In every Java implementation I see of reading from a file, I almost always see a file reader used to read line by line. My thought would be that this would be terribly inefficient because it requires a system call per line.
What I'd been doing instead is to use an input stream and grab the bytes directly. In my experiments, this is significantly faster. My test was a 1MB file.
//Stream method
try {
Long startTime = new Date().getTime();
InputStream is = new FileInputStream("test");
byte[] b = new byte[is.available()];
is.read(b);
String text = new String(b);
//System.out.println(text);
Long endTime = new Date().getTime();
System.out.println("Text length: " + text.length() + ", Total time: " + (endTime - startTime));
}
catch (Exception e) {
e.printStackTrace();
}
//Reader method
try {
Long startTime = new Date().getTime();
BufferedReader br = new BufferedReader(new FileReader("test"));
String line = null;
StringBuilder sb = new StringBuilder();
while ((line = br.readLine()) != null) {
sb.append(line);
sb.append("\n");
}
String text = sb.toString();
Long endTime = new Date().getTime();
System.out.println("Text length: " + text.length() + ", Total time: " + (endTime - startTime));
}
catch (Exception e) {
e.printStackTrace();
}
This gives a result of:
Text length: 1054631, Total time: 9
Text length: 1034099, Total time: 22
So, why do people use readers instead of streams?

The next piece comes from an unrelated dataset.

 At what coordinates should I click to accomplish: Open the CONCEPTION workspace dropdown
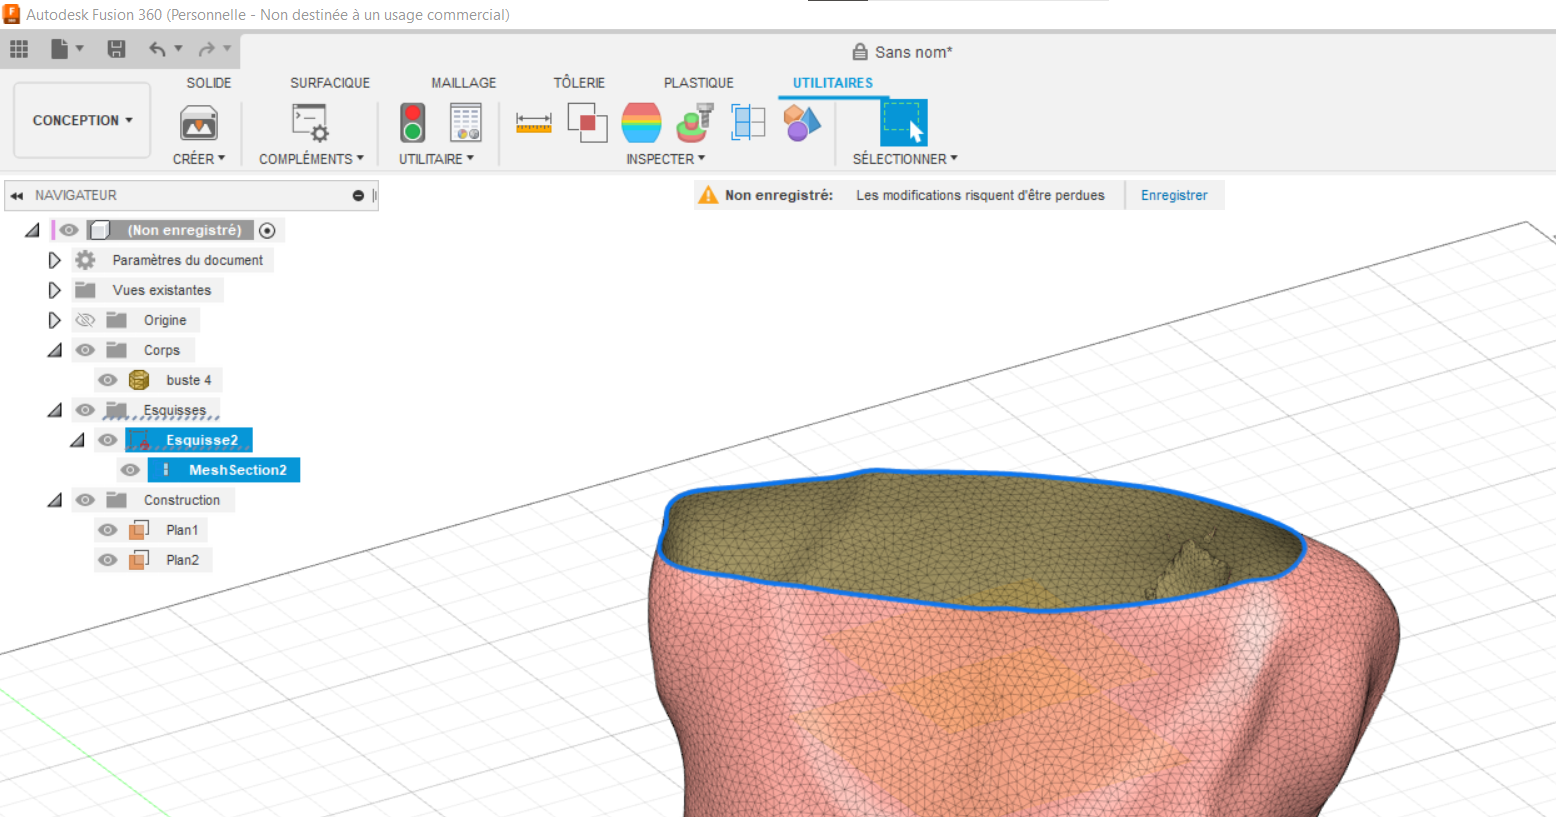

If I have a method that takes a text file and returns a String that contains all of the text, is it necessarily better to do it using a stream?
You are comparing apples to bananas. Reading one line at a time is going to be less efficient even with a bufferedReader than grabbing data as fast as possible. Note that use of available is discouraged, as it is not accurate in all situations. I found this out myself when I started using cipher streams.
FileReader
is generally used in conjunction with a BufferedReader
because frequently it makes sense to read a file line by line, specially if the file has a well-defined record structure where each record corresponds to a line.
Also, FileReader
can simplify some of the work for dealing with character encodings and conversions, as stated in the javadocs :
Convenience class for reading character files. The constructors of this class assume that the default character encoding and the default byte-buffer size are appropriate ... FileReader is meant for reading streams of characters.